» **TASK PROMPT**
Count the lines below that include the word "computer", then give that number and no other words.

[Collected data]
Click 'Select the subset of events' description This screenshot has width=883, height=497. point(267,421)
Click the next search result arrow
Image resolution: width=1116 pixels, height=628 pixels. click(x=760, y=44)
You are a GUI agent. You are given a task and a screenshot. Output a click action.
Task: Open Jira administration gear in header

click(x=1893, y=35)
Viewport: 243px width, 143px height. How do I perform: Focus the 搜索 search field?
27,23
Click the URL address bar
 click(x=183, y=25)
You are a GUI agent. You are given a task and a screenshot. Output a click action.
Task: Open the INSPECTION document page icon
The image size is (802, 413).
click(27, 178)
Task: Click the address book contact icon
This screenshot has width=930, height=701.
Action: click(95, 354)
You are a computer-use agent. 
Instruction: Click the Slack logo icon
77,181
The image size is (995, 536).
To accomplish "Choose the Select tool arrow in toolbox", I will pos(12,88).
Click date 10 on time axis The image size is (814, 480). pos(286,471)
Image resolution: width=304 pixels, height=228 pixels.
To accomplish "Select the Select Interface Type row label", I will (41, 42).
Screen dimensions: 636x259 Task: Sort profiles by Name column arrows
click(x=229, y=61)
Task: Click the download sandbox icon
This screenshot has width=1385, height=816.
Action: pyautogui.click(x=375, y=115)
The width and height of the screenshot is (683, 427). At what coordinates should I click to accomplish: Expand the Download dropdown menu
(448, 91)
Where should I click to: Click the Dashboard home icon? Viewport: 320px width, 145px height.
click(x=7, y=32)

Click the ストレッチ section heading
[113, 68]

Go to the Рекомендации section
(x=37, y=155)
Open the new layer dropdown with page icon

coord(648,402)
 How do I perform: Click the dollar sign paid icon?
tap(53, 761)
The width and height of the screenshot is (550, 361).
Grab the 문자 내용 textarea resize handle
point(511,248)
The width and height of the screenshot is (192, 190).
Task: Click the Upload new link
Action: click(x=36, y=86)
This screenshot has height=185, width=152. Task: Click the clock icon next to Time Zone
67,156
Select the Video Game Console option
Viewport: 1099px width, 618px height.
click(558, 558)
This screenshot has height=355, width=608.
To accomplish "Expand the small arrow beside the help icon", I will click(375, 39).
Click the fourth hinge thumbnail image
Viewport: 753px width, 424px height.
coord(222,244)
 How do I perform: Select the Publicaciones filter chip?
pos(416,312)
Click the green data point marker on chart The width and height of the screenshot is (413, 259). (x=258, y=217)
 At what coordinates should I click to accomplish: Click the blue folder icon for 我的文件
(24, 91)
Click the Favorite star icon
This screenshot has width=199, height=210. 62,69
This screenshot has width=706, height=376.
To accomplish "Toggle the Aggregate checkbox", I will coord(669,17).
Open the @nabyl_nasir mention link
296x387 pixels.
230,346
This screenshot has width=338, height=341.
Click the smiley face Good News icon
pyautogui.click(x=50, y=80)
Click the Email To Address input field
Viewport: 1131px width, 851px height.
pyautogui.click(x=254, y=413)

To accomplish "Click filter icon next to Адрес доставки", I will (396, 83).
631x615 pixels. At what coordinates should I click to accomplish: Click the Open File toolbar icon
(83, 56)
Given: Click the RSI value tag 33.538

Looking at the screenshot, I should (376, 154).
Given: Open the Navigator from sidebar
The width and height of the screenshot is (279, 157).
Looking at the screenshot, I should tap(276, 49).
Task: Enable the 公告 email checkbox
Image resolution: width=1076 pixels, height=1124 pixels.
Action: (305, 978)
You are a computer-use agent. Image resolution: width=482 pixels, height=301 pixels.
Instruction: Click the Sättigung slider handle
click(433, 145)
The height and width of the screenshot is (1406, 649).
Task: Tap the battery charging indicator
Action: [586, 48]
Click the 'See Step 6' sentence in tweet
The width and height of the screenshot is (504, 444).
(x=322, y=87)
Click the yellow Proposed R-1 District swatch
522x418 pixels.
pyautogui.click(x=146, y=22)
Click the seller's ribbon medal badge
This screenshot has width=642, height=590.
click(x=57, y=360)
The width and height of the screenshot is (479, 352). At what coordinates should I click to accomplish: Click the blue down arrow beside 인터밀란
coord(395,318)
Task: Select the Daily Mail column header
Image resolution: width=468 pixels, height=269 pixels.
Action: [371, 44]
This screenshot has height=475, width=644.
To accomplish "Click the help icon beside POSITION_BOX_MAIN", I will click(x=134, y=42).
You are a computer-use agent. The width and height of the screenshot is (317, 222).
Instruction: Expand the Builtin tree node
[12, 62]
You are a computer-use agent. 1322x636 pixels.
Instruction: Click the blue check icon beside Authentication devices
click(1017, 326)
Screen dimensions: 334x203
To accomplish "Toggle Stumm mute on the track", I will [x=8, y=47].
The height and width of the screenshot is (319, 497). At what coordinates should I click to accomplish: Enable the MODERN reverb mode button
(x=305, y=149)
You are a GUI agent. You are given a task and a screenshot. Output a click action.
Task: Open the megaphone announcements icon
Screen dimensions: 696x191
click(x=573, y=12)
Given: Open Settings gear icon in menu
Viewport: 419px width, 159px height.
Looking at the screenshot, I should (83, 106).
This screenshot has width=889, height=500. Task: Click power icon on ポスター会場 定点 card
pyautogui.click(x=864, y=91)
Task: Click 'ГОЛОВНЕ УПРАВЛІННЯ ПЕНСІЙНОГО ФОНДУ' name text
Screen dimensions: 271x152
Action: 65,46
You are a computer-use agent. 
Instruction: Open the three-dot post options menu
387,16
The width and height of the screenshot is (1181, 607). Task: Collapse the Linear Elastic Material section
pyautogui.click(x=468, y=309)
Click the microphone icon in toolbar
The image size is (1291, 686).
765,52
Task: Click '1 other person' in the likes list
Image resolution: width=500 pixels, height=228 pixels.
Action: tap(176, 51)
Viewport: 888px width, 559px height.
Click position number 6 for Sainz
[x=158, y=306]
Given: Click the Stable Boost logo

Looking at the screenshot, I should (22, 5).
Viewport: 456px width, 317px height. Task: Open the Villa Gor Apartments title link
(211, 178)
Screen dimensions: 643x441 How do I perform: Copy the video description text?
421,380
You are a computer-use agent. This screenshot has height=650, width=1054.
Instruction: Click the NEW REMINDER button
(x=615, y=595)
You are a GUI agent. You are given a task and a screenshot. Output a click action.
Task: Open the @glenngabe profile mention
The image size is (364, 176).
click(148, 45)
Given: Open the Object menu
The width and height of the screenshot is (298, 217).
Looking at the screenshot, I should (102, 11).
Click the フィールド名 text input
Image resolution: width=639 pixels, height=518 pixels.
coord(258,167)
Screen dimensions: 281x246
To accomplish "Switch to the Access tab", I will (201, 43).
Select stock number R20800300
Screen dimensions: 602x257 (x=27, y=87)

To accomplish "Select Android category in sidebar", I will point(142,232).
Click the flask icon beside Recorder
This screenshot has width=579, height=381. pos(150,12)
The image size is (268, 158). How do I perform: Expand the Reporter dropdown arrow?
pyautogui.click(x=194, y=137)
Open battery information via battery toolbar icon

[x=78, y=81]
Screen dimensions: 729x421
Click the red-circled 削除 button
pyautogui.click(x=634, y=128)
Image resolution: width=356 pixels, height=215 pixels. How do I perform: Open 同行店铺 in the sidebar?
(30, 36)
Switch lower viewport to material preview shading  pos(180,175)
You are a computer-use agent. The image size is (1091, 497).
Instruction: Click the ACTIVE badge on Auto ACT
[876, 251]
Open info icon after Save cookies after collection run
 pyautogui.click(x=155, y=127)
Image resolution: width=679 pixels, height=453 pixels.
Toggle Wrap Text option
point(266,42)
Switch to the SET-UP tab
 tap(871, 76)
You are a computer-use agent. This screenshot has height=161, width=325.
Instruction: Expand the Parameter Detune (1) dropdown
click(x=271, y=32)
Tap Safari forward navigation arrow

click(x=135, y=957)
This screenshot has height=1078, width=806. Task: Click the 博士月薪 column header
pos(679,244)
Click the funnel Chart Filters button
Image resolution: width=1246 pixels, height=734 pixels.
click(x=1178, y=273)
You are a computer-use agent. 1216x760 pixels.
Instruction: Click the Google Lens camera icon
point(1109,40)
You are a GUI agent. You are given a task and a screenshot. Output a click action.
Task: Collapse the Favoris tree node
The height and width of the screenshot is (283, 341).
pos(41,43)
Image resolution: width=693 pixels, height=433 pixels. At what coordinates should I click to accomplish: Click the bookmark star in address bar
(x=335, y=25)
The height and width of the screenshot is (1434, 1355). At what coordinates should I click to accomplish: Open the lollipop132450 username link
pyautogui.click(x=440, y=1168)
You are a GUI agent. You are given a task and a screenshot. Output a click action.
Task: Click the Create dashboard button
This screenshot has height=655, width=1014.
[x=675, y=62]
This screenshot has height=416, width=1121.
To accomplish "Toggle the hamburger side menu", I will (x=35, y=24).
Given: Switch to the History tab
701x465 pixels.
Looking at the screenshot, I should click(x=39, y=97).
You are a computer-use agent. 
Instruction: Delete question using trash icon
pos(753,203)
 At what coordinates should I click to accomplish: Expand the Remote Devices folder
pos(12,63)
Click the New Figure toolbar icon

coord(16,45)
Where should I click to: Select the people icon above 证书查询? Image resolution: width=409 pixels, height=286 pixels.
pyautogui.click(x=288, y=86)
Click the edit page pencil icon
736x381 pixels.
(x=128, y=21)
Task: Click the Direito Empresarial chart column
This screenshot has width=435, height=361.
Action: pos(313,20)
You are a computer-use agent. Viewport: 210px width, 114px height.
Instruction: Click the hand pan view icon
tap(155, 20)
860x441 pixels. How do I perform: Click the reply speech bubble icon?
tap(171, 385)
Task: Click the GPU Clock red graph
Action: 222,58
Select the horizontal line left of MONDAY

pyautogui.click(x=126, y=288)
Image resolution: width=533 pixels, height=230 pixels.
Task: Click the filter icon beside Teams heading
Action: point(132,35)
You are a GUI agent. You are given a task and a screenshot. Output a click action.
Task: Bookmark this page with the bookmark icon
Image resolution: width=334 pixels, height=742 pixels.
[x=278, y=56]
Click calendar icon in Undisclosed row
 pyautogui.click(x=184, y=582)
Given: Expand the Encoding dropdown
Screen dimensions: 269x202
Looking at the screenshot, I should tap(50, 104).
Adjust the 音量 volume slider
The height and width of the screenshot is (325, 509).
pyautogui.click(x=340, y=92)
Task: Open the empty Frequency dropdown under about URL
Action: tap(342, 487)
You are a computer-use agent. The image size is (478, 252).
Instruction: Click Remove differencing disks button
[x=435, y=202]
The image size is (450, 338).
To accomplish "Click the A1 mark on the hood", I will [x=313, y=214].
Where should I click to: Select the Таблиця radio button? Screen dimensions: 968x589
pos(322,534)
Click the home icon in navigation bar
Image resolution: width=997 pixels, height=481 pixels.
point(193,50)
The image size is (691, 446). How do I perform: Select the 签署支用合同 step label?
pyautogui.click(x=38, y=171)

» **EXERCISE RESPONSE**
12